__Dataset records__
# # # # #

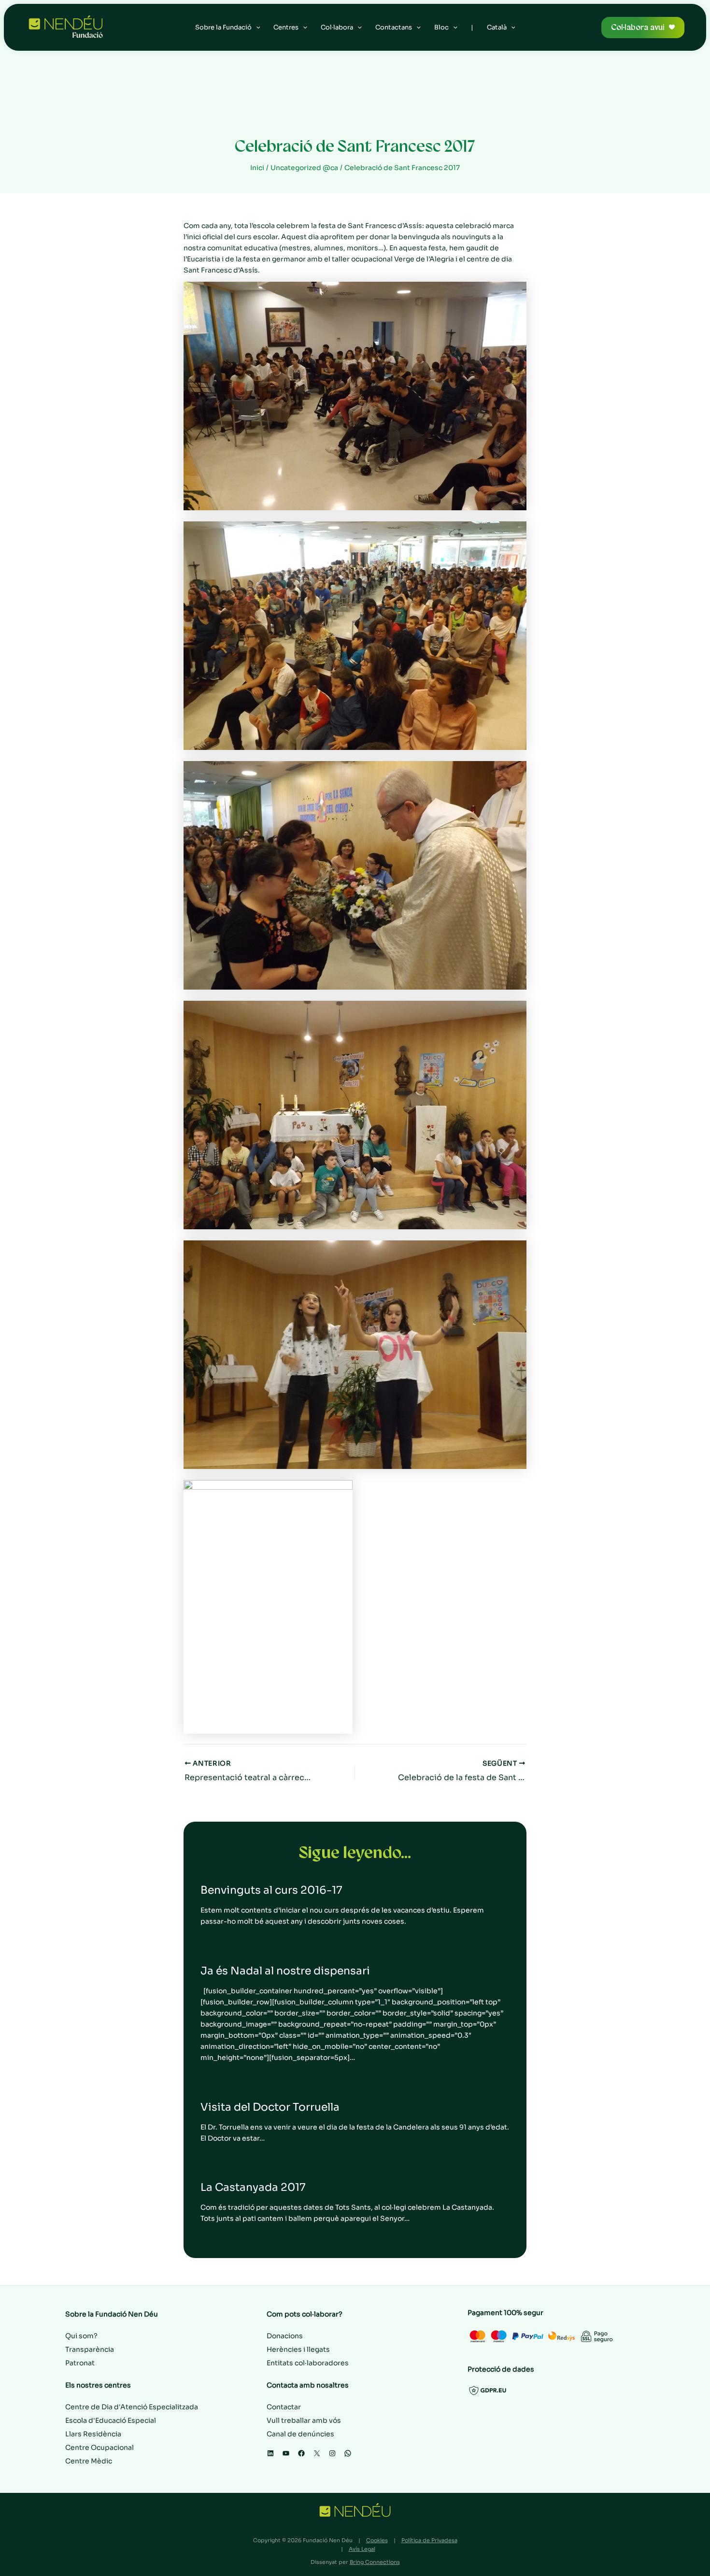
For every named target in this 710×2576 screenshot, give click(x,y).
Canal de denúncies (300, 2434)
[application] (256, 27)
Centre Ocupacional (99, 2447)
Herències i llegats (298, 2349)
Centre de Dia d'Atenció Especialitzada (131, 2407)
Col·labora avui (638, 27)
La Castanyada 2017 (253, 2187)
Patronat (80, 2363)
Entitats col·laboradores (308, 2363)
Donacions (285, 2335)
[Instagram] (332, 2453)
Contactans (393, 27)
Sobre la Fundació (223, 27)
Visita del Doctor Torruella (270, 2107)
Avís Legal (362, 2549)
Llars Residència (93, 2434)
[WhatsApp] (348, 2453)
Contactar (284, 2407)
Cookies (377, 2540)
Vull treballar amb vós (304, 2420)
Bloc (441, 27)
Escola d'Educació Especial (110, 2420)
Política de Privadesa (429, 2540)
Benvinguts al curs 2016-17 (271, 1890)
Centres (285, 27)
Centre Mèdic (88, 2461)
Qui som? (81, 2335)
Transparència (89, 2349)
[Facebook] (301, 2453)
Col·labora (337, 27)
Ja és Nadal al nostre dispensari (285, 1970)
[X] (317, 2453)
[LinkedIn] (270, 2453)
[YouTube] (286, 2453)
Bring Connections (375, 2562)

# # # # #

__WORK TO COMPLETE__
Your answer should hold the line with "[Instagram] (332, 2453)" and each line after it to the end of the data, retyped exactly. Include no other lines.

__PROBLEM SOLUTION__
[Instagram] (332, 2453)
Contactans (393, 27)
Sobre la Fundació (223, 27)
Visita del Doctor Torruella (270, 2107)
Avís Legal (362, 2549)
Llars Residència (93, 2434)
[WhatsApp] (348, 2453)
Contactar (284, 2407)
Cookies (377, 2540)
Vull treballar amb vós (304, 2420)
Bloc (441, 27)
Escola d'Educació Especial (110, 2420)
Política de Privadesa (429, 2540)
Benvinguts al curs 2016-17 (271, 1890)
Centres (285, 27)
Centre Mèdic (88, 2461)
Qui som? (81, 2335)
Transparència (89, 2349)
[Facebook] (301, 2453)
Col·labora (337, 27)
Ja és Nadal al nostre dispensari (285, 1970)
[X] (317, 2453)
[LinkedIn] (270, 2453)
[YouTube] (286, 2453)
Bring Connections (375, 2562)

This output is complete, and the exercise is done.